Yo no sé si has llorado
sobre un pañuelo
nombrándome,
nombrándome,
con desconsuelo.

La voz triste y sentida
de tu canción,
desde otra vida
me dice adiós.

La voz de tu canción
que en el temblor de las campanas
me hace evocar el cielo azul
de tus mañanas llenas de sol.

Una lágrima tuya
me moja el alma
mientras gimen
las cuerdas de mi guitarra.

Ya no cantan mis labios
junto a tu pelo,
diciéndote,
diciéndote,
lo que te quiero.

Tal vez con este canto
puedas saber
que de tu llanto
no me olvidé,
no me olvidé.

Mariano Mores Letra: Homero Manzi

Traduction libre

Une de tes larmes mouille mon âme, tandis que la lune roule sur la montagne.
Je ne sais pas si tu as pleuré sur un mouchoir en me nommant, inconsolable.
La voix triste et sincère de ta chanson, d’une autre vie,
me dit adieu.
La voix de ta chanson qui dans le tremblement des cloches me fait évoquer le ciel bleu de tes matinées pleines de soleil.
Une de tes larmes mouille mon âme alors que les cordes de ma guitare gémissent.
Mes lèvres ne chantent plus, collées à tes cheveux, te disant, te disant, combien je t’aime.
Peut-être qu’avec cette chanson, tu pourras savoir que je n’ai pas oublié tes pleurs, je n’ai pas oublié.

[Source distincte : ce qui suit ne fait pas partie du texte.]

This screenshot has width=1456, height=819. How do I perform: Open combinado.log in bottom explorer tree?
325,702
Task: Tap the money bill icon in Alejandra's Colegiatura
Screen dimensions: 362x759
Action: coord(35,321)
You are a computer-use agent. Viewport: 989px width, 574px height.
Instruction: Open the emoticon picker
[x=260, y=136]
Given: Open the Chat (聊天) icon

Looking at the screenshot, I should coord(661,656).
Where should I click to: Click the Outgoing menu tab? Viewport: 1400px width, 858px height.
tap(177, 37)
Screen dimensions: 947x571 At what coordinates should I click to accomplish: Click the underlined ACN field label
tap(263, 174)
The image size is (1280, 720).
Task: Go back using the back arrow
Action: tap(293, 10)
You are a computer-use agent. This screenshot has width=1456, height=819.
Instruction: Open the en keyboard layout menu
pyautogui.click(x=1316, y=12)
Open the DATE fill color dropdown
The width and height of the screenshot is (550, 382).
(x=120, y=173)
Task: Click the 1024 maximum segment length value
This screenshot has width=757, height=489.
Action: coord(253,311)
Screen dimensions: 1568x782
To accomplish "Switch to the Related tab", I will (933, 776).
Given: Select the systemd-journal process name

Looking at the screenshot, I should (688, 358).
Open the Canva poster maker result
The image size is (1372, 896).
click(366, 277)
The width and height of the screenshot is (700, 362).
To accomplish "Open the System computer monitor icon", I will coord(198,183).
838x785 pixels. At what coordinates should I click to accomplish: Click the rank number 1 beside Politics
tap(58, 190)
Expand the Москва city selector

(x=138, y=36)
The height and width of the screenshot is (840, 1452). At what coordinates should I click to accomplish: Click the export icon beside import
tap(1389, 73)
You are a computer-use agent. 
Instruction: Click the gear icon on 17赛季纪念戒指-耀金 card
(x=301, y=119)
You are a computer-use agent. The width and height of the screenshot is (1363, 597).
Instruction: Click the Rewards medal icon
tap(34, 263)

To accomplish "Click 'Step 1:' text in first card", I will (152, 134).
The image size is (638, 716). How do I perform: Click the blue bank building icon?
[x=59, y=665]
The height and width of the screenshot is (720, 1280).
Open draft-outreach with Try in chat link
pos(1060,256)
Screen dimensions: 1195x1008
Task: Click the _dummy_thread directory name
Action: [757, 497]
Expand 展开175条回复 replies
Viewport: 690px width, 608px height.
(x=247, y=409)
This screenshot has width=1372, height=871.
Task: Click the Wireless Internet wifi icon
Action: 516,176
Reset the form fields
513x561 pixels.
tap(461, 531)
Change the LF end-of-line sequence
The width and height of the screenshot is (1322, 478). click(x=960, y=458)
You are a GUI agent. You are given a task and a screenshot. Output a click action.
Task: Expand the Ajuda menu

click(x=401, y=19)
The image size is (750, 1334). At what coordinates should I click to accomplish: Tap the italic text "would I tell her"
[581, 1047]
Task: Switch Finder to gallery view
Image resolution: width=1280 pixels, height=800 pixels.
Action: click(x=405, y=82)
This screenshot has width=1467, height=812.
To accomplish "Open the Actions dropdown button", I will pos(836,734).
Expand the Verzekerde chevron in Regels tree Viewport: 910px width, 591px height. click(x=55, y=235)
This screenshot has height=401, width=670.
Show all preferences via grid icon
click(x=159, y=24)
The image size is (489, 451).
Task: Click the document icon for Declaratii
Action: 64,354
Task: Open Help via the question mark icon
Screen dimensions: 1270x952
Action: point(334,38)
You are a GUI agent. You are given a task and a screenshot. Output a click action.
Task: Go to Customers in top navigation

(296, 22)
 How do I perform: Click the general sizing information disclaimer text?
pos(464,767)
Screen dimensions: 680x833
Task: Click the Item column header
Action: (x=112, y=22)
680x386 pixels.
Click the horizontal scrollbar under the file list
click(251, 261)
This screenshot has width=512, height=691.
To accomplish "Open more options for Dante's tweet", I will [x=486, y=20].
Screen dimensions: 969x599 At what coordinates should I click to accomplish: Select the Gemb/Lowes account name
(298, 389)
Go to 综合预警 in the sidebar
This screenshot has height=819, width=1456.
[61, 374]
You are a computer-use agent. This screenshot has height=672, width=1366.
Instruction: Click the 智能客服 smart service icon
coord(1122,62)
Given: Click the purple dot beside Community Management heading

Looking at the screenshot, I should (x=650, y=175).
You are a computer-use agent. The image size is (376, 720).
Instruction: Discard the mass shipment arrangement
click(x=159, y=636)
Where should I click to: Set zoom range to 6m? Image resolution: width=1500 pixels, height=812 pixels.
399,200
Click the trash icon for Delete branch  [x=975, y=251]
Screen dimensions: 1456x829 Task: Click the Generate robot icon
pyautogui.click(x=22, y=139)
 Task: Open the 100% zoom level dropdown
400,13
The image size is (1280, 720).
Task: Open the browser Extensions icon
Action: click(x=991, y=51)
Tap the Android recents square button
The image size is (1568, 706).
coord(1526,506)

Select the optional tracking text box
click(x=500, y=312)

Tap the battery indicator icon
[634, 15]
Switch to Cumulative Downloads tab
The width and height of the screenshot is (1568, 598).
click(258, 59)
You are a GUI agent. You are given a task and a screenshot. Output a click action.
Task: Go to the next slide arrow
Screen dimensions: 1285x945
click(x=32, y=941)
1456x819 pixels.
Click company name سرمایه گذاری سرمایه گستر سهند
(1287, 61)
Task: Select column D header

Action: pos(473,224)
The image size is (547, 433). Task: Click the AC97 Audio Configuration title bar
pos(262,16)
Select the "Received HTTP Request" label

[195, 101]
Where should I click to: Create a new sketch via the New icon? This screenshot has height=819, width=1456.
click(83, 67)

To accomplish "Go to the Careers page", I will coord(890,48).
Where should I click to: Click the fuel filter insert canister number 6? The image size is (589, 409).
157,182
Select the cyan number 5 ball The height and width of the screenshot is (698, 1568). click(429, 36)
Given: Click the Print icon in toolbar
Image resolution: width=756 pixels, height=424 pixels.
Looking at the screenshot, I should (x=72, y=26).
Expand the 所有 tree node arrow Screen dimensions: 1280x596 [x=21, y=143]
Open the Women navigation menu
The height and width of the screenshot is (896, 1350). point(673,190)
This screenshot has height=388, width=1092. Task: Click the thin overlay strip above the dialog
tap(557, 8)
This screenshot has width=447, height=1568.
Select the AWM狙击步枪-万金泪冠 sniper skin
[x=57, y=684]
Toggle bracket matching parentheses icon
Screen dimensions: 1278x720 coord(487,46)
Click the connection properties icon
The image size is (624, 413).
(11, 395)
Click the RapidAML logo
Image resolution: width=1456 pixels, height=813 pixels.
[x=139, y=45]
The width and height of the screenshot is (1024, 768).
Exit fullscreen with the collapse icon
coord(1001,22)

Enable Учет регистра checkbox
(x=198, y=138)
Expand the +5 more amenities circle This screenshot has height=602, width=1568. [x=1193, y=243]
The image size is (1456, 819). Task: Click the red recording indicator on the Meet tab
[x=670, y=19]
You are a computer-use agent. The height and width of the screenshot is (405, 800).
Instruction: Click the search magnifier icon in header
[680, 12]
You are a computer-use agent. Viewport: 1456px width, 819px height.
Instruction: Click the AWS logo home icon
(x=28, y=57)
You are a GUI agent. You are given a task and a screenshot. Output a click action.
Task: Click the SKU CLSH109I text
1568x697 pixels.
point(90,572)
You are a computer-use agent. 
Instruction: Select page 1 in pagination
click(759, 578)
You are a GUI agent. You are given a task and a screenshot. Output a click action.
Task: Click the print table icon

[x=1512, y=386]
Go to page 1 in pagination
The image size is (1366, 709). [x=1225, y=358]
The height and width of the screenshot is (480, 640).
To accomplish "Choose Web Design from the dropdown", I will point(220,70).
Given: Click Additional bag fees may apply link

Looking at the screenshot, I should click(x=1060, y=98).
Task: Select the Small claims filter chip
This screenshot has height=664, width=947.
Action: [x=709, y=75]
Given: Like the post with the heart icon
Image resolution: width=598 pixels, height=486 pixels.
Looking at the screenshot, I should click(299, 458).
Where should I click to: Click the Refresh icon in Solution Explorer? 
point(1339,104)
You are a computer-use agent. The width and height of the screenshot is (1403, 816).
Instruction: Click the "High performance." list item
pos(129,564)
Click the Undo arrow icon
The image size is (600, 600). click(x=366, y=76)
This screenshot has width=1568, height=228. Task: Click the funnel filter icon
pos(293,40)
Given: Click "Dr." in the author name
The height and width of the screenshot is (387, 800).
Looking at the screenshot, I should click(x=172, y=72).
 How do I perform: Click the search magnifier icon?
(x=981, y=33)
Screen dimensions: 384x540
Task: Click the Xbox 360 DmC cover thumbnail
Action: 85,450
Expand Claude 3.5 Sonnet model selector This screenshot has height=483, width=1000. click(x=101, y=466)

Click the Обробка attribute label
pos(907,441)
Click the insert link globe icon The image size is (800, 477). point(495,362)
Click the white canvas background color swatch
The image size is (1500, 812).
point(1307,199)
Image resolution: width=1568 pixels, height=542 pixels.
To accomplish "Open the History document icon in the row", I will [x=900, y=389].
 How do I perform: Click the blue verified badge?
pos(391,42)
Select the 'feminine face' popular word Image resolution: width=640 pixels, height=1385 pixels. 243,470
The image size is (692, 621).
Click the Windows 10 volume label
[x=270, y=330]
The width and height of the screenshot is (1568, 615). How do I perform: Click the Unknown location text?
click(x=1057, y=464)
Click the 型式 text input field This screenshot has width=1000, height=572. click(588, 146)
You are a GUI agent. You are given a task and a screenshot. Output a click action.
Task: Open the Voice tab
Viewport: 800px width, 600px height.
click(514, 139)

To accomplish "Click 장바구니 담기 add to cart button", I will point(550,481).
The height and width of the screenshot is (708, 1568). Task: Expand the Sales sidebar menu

Mariano Mores et le folklore

Ce n’est pas la seule fois où Mariano Mores fait référence au folklore dans ses compositions., par exemple :
Adiós, pampa mía qui incorpore des rythmes de pericón nacional et de estilo.
El estrellero (cheval qui lève la tête continuellement, ce qui gêne le cavalier) avec rythme de estillo.
Lors de ses tournées internationales, il était toujours accompagné de ballets de folklore, car, il ne laissait jamais de côté les danses folkloriques.

Autres versions

Una lagrima tuya 1948 — Orquesta Juan Deambroggio Bachicha con José Duarte.

Ce titre a été enregistré en France et édité par Luis Garzon qui a par ailleurs publié sa propre version dans les années 60 (à écouter plus bas). La date de 1948 semble bien précoce. J’ai contacté les éditions Luis Garzon, si j’obtiens des informations j’adapterai la date, si nécessaire.

Una lágrima tuya 1949-03-30 — Orquesta Aníbal Troilo con Edmundo Rivero y Aldo Calderón.

Cette version a connu le succès dès son lancement sur disque et à la radio. C’est la première version avec les paroles définitives de Manzi.

Una lágrima tuya 1949-05-27 — Orquesta José Basso con Francisco Fiorentino y Ricardo Ruiz. C’est notre version du jour.
Una lágrima tuya 1949-10-13 — Orquesta Francisco Canaro con Mario Alonso.

Canaro sort sa version, sans duo, un mois après la sortie du film dans lequel il est intervenu. Pour une fois, il n’est pas dans les premiers à avoir enregistré (sauf si on tient compte de la version du film enregistrée en août 1948).

Una lágrima tuya 1949 — Orquesta Atilio Bruni con Hugo Del Carril.

Una lágrima tuya 1949 — Orquesta Atilio Bruni con Hugo Del Carril. Une version bien adaptée au zapateo dans sa première partie (malambo), avec la belle voix chaude de Del Carril. Mariano Mores aurait aimé que De Carril chante dans le film, mais ce fut son frère qui chanta.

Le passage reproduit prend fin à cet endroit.